* **BRANO FORNITO**:
--------
Gli esercizi spirituali — concetto su cui torneremo tra un attimo - sono infatti una pratica, e poi un genere letterario, ben definiti, con una struttura abbastanza rigida ed una precisa scansione, e ciò spiega la forma esteriore del testo, con le sue ripartizioni. Queste sono dunque delle meditazioni, un testo parlato, con tutta la vivacità del parlato, ed anche con i limiti che esso porta inevitabilmente con sé.
Si tratta poi di esercizi rivolti ai Servi di Maria, un ordine religioso fondato nella Firenze del Duecento dai cosiddetti Sette Santi, ovvero un gruppo di mercanti che lasciò la vita mondana, si ritirò nella solitudine di Monte Senario, vicino alla città, dove furono poi seguiti da molti altri, dando così luogo a quello che sarà appunto il nuovo Ordine, nel quale la spiritualità mariana tratto rilevante. Ciò spiega l'insistenza sul tenia mariano — molto caro al padre Vannucci anche in molti altri suoi scritti — oltre alla quantità di riferimenti specifici che si trovano nel testo: ovviamente familiari agli ascoltatori, possono esserlo meno al lettore. Così, ad esempio, i nomi di sant'Alessio (Falconieri), il più noto dei Sette Santi, e san Filippo (Benizi), servita, o diversi toponimi, come la chiesa e il convento di Monte Senario stesso, o della Santissima Annunziata a Firenze luogo di culto molto caro, almeno allora, ai fiorentini, e dove Vannucci stesso ha soggiornato, insieme al confratello friulano Turoldo —, o il santuario di Monte Berico a Vicenza, o ancora il Collegio di Sant'Alessio a Roma, ecc., tutti luoghi serviti. Ma ciò spiega anche l'insistenza su certi temi, quali quello dell'obbedienza, della povertà, ed anche, in modo più sfumato, della castità, tipici della vita e della problematica intrinseca di un ordine monastico.
--------
* **ELENCO DEI COMPITI**:
1) Elenca tutti i luoghi serviti che il brano sugli esercizi spirituali cita come esempi di toponimi.
2) Riscrivi il passo del brano sugli esercizi spirituali compreso tra "Gli esercizi spirituali" e "inevitabilmente con sé.", estremi inclusi, sostituendo "meditazioni" con "riflessioni".
3) Prosegui il brano sugli esercizi spirituali rivolti ai Servi di Maria a partire dal punto in cui si interrompe.

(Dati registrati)
--------
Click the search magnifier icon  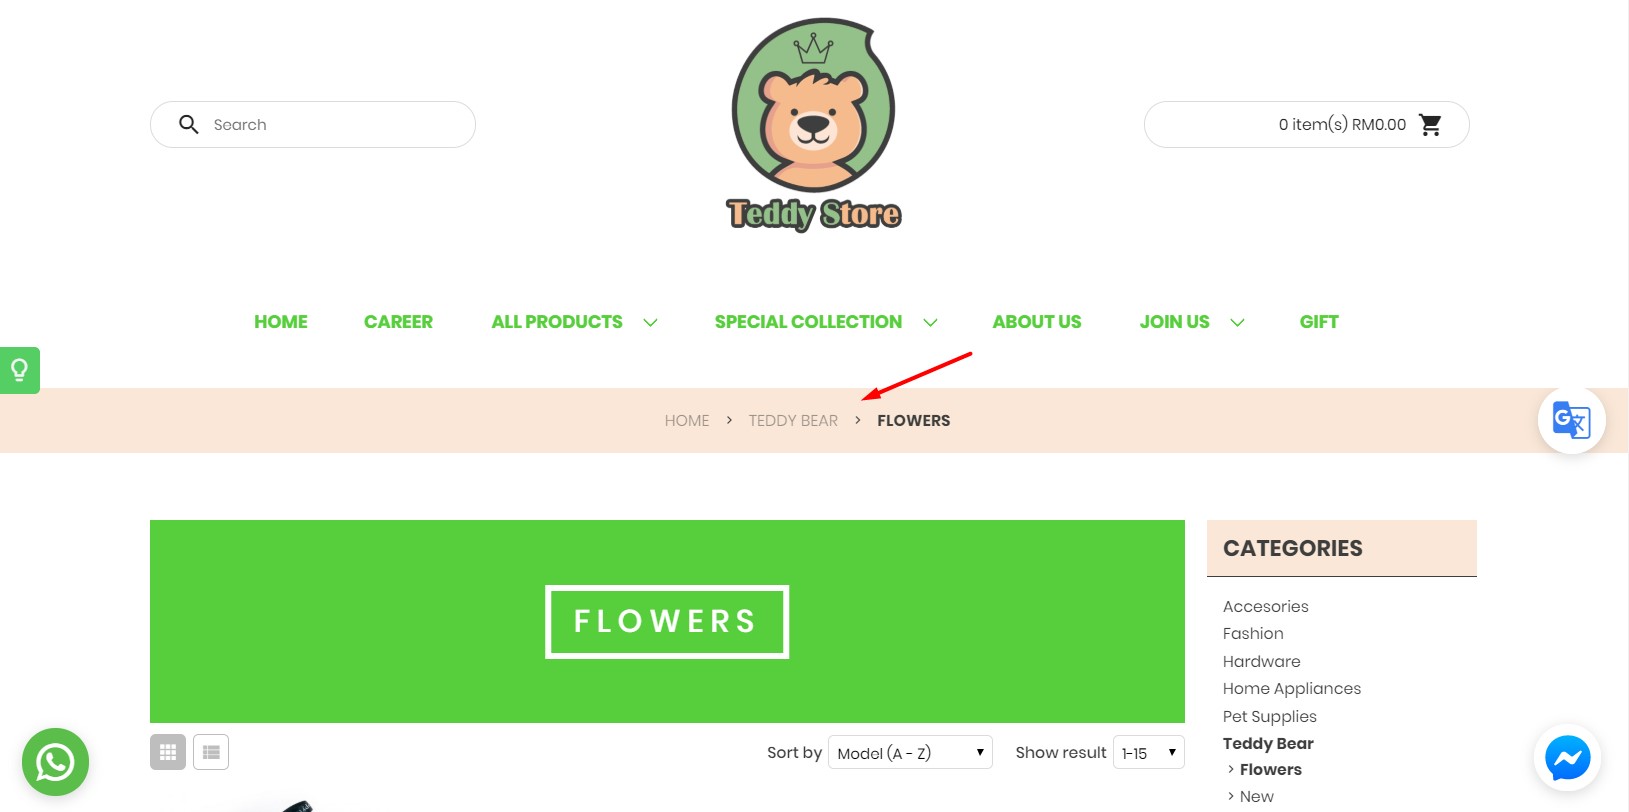(188, 124)
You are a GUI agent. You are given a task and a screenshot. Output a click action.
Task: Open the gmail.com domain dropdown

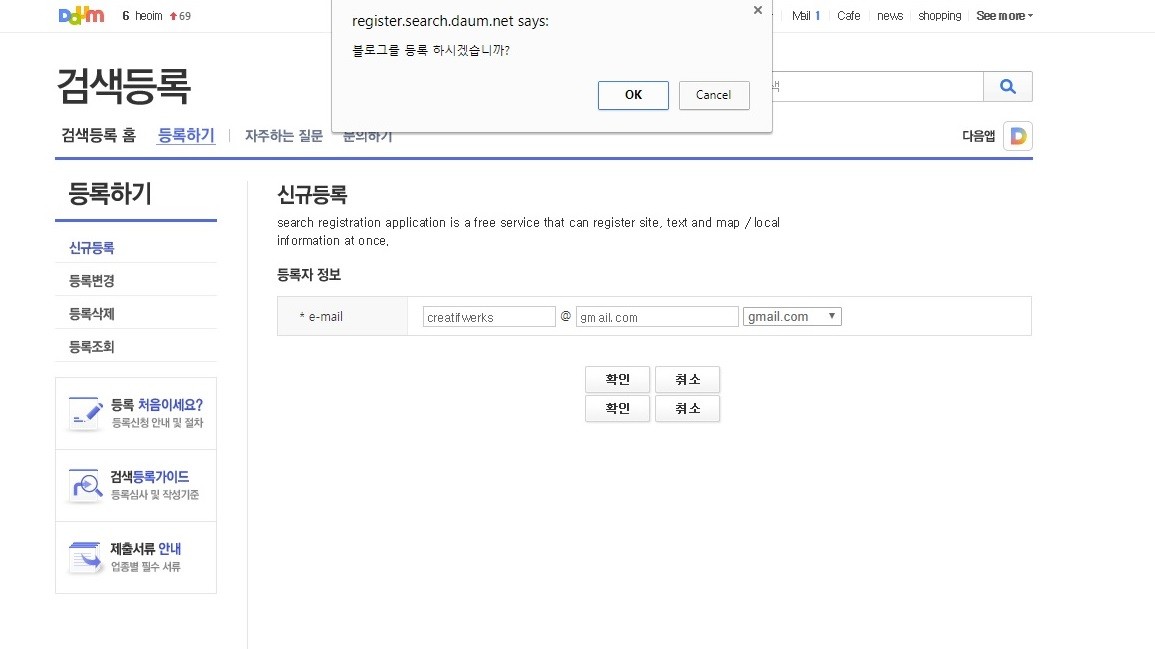click(792, 316)
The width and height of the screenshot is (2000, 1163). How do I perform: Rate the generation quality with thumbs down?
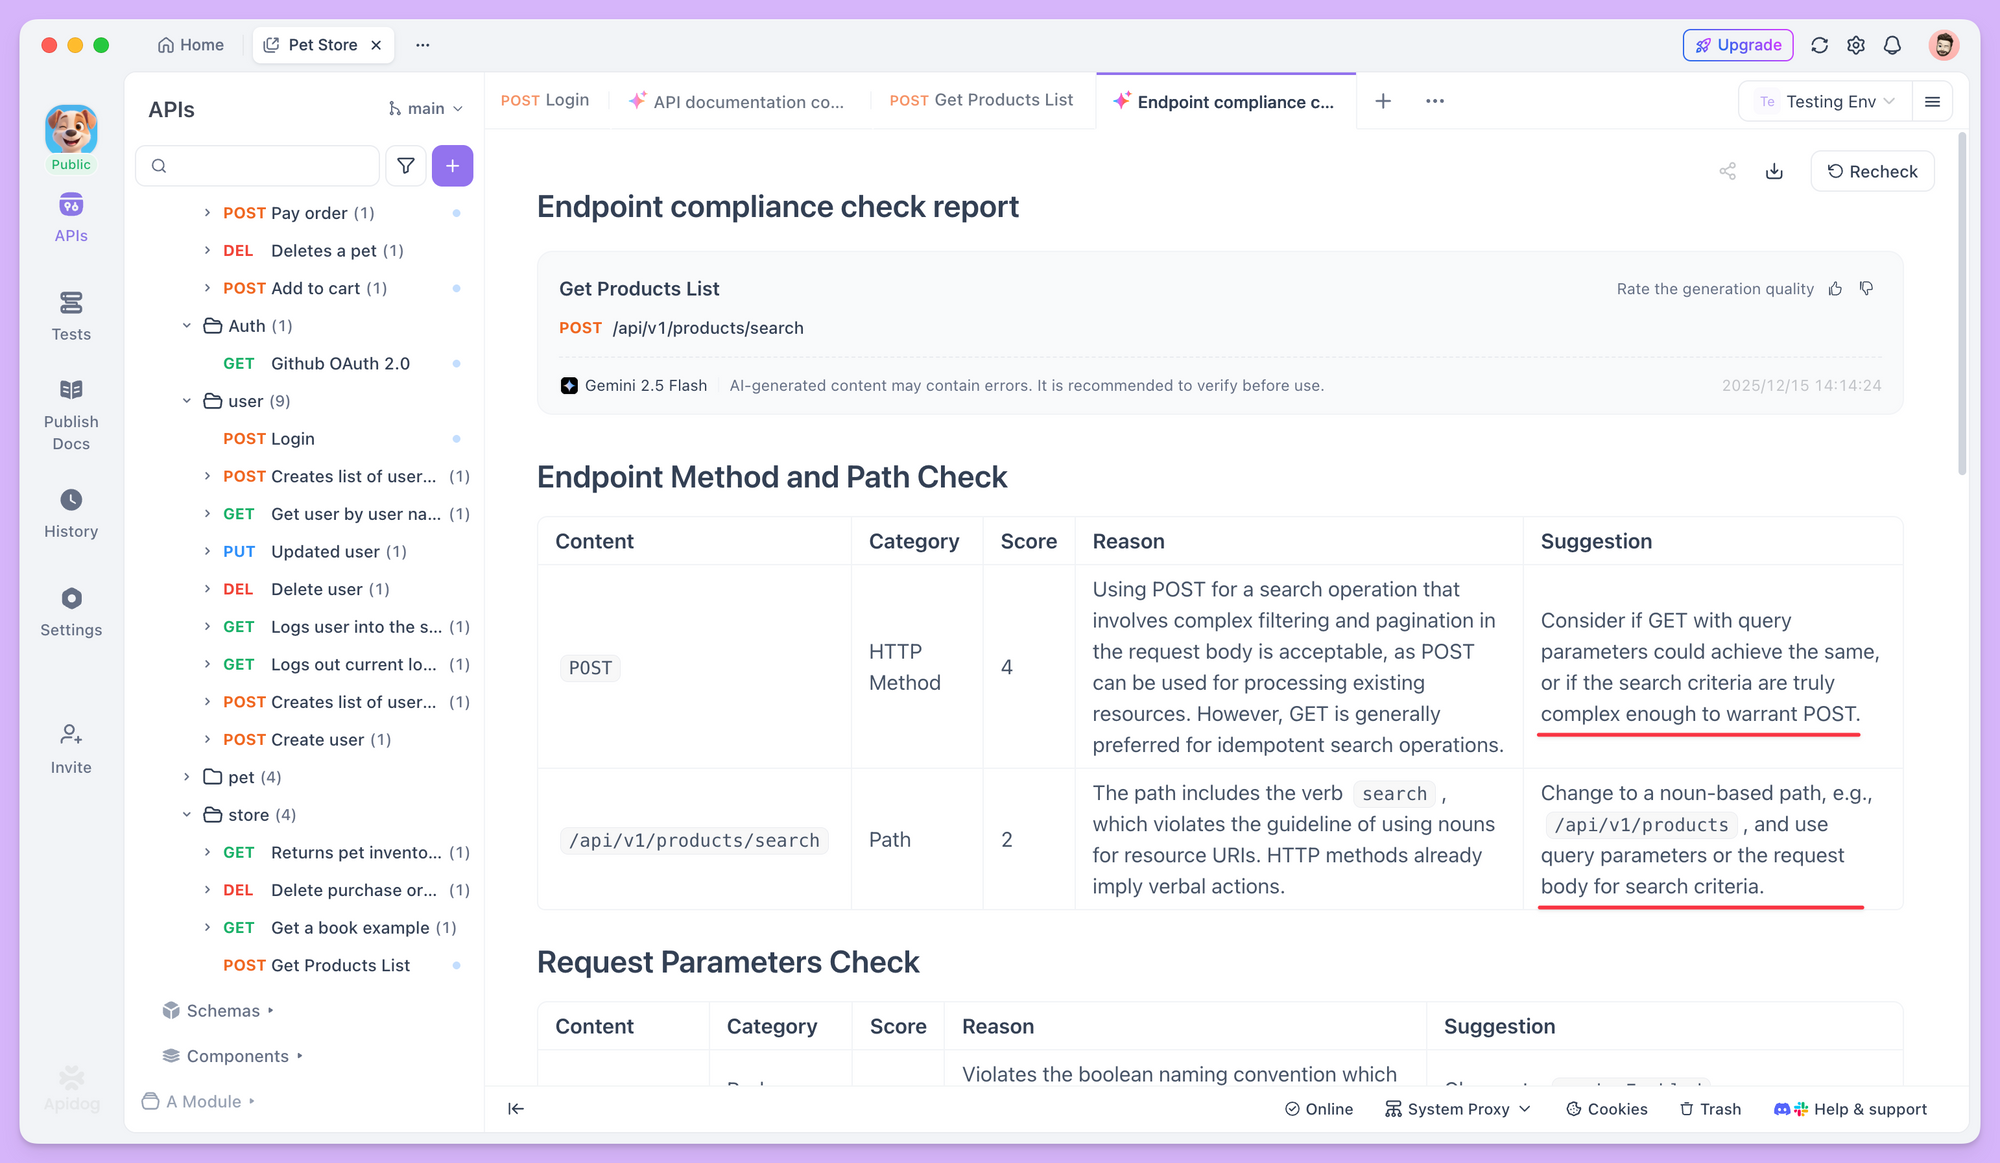coord(1866,288)
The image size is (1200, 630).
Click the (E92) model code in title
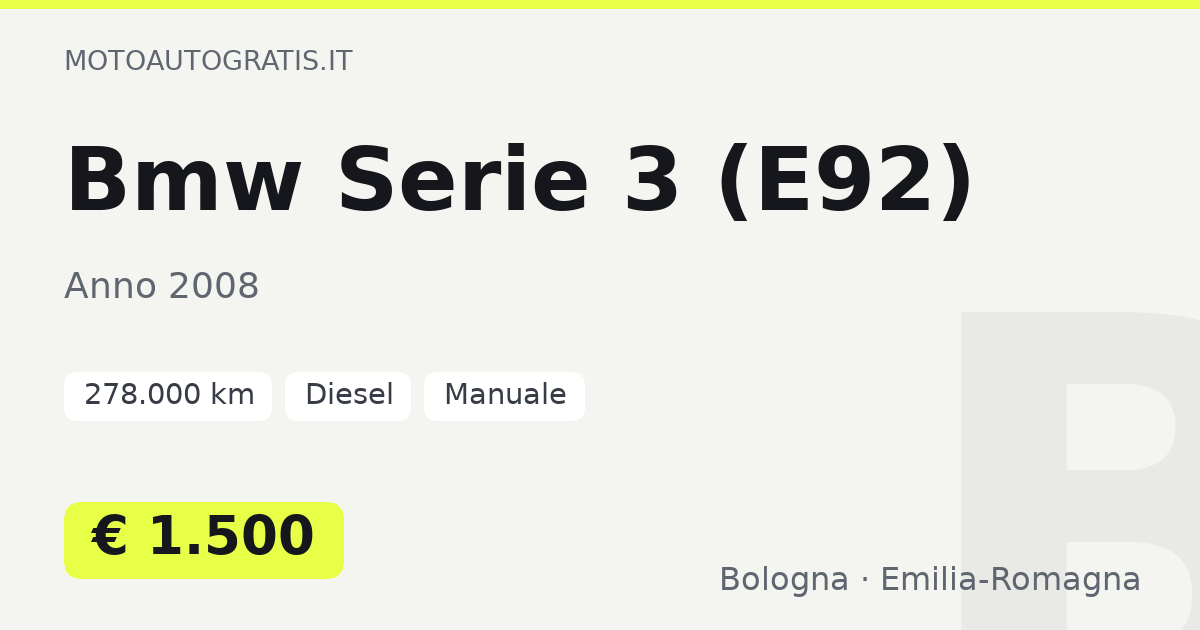[x=846, y=183]
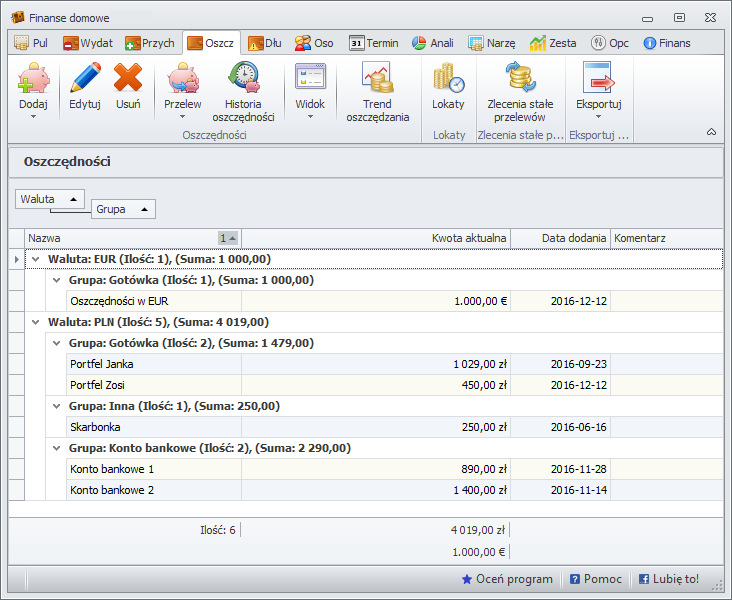The width and height of the screenshot is (732, 600).
Task: Click the Przelew transfer icon
Action: pos(183,78)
--------
* **RISULTATI DELL'ESERCIZIO**:
1)
- La chiesa e il convento di Monte Senario
- La Santissima Annunziata a Firenze
- Il santuario di Monte Berico a Vicenza
- Il Collegio di Sant'Alessio a Roma

2)
Gli esercizi spirituali — concetto su cui torneremo tra un attimo - sono infatti una pratica, e poi un genere letterario, ben definiti, con una struttura abbastanza rigida ed una precisa scansione, e ciò spiega la forma esteriore del testo, con le sue ripartizioni. Queste sono dunque delle riflessioni, un testo parlato, con tutta la vivacità del parlato, ed anche con i limiti che esso porta inevitabilmente con sé.

3)
Siamo, infine, nel periodo del Concilio Vaticano II: nella memoria dei più giovani questo non significherà molto, ma chi ha passato la cinquantina, ricorderà la tempesta che esso ha significato in ambito ecclesiale — e non solo ecclesiale. Si dibatteva allora di un rinnovamento più o meno parziale della Chiesa e delle sue strutture, a volte millenarie; sostenitori della tradizione e corifei del rinnovamento si davano battaglia, dentro e fuori le aule conciliari. Certo è che il cattolicesimo uscì dal Concilio profondamente mutato, non solo in aspetti esteriori, quali ad esempio l'uso del volgare al posto del latino, ma anche in modi di pensare più direttamente e profondamente involgenti l'ambito del religioso. In modo più o meno diretto, anche di ciò v'è precisa traccia in questo testo, nel quale il padre Vannucci si mostra per quello che era: un deciso rinnovatore, ma per il quale — per dirla con De Lubac — la tradizione stessa è la fonte del rinnovamento.
La precisa collocazione in un genere letterario, in un ambito specifico, in un determinato periodo storico, nulla toglie però all'universalità di questo testo, che non appare oggi affatto "datato", e che parla al laico nello stesso identico modo che al chierico. Ciò è evidente fin dalla critica che paradossalmente, padre Vannucci rivolge al concetto stesso di esercizi spirituali, proprio nel momento in cui ne sta tenendo.
Gli esercizi spirituali sono, come è noto, una pratica ascetica, elaborata essenzialmente da Ignazio di Loyola e diffusa soprattutto dai gesuiti, con la quale si mira a rendere il cristiano più forte nel combattimento spirituale.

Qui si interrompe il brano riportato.